▸ WHAT NEEDS TO BE DONE: In the entries below, how many lines include "width"? Reply with the number and nothing more.

▸ RECORD EXTRACTS:
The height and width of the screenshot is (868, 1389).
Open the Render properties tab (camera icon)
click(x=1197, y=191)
==
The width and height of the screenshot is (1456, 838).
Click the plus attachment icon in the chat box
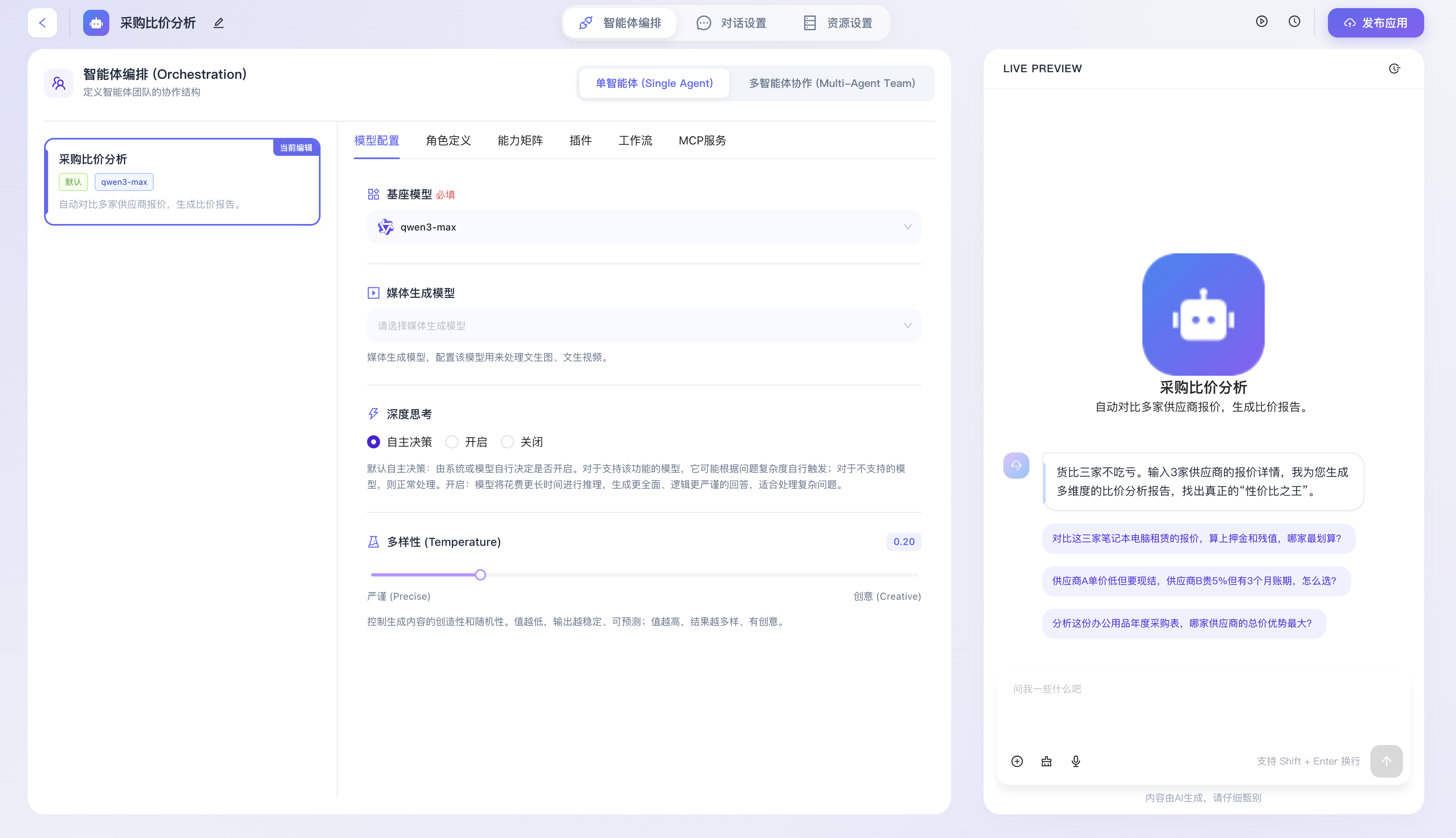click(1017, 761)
* * *
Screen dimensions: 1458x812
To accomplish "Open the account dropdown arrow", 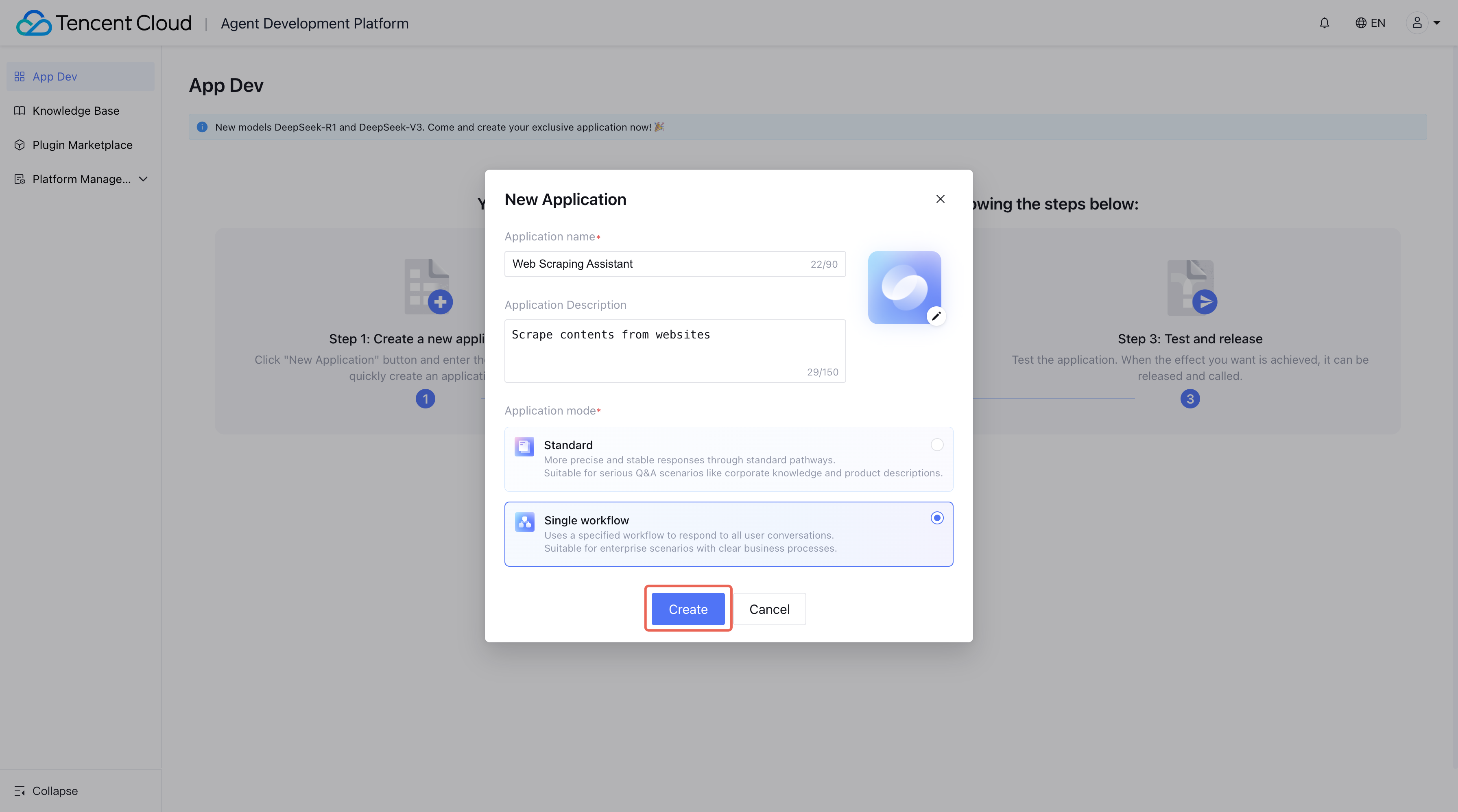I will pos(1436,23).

▸ WRITTEN ANSWER: 2